Setelah selesai mengerjakan tugas, rasa sepi mulai merantai, rasanya tidak enak sekali.
Aku lalu menyusul Adib yang katanya mau ke atas bantu ibu-ibu seperti yang kulakukan sejak kemarin.
"Yah, pas aku mau pulang, kau malah kemari," ujar Adib, kami bertemu di tengah jalan.
"Tak apa, temani Nini aja," tiba-tiba Ni Jamilah sudah menyusulku dari bawah. Entah kapan beliau ke bawah, dan untuk apa, karena kawasan ini lebih banyak dipenuhi oleh kaum adam.
"Temani ke mana Ni?" Tanya Adib.
"Ke tukang sembako di pasar, lumayan kalau ada yang bantuin Nini angkut barang," Ni Jamilah terkekeh.
"Kau ikut juga!" Perintahku pada Adib sambil mencekal lengannya.
"Mendingan jalan-jalan sama Ni Jamilah daripada di Gazebo sendirian, nggak enak, sepi," sambungku lagi.
Aku langsung menggandeng tangan Adib diiringi tawa Ni Jamilah.

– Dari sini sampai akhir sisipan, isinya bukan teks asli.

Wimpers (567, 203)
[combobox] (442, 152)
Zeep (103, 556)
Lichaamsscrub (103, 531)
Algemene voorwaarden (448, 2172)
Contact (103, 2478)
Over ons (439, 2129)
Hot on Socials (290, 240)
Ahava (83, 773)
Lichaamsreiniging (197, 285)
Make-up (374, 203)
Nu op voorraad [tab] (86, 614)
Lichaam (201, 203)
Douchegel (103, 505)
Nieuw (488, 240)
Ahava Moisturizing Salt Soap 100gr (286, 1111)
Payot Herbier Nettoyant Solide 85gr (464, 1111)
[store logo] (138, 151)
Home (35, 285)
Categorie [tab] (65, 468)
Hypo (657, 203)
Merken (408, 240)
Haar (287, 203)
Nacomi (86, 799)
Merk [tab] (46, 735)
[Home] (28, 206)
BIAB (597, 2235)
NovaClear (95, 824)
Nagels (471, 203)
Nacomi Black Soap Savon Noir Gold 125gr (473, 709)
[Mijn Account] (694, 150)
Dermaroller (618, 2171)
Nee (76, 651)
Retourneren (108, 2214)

Aku begitu terlihat senang meskipun dalam hati gelisah juga, siap-siap tangan mengerahkan ototnya.
Tiba di pasar, kami langsung ke toko sembako langganan Ni Jamilah. Rupanya tidak banyak yang dibeli, ah, leganya hatiku. Aku hanya perlu membawakan dua kilogram terigu, sekaleng margarin ukuran satu kilogram, sekilo gula pasir dan setengah kilogram telur. Sedangkan Adib hanya membawa sekarung kecil beras ukuran lima kilo saja, itupun dia seperti menenteng berkuintal beras gaya jalannya.
"Jajan dulu, nggak?" Tanya Ni Jamilah setelah selesai membayar belanjaan.
"Boleh, Ni," ujarku.
"Ngebakso, yuk?"
"Siap." Aku dan Adib berpandangan senang.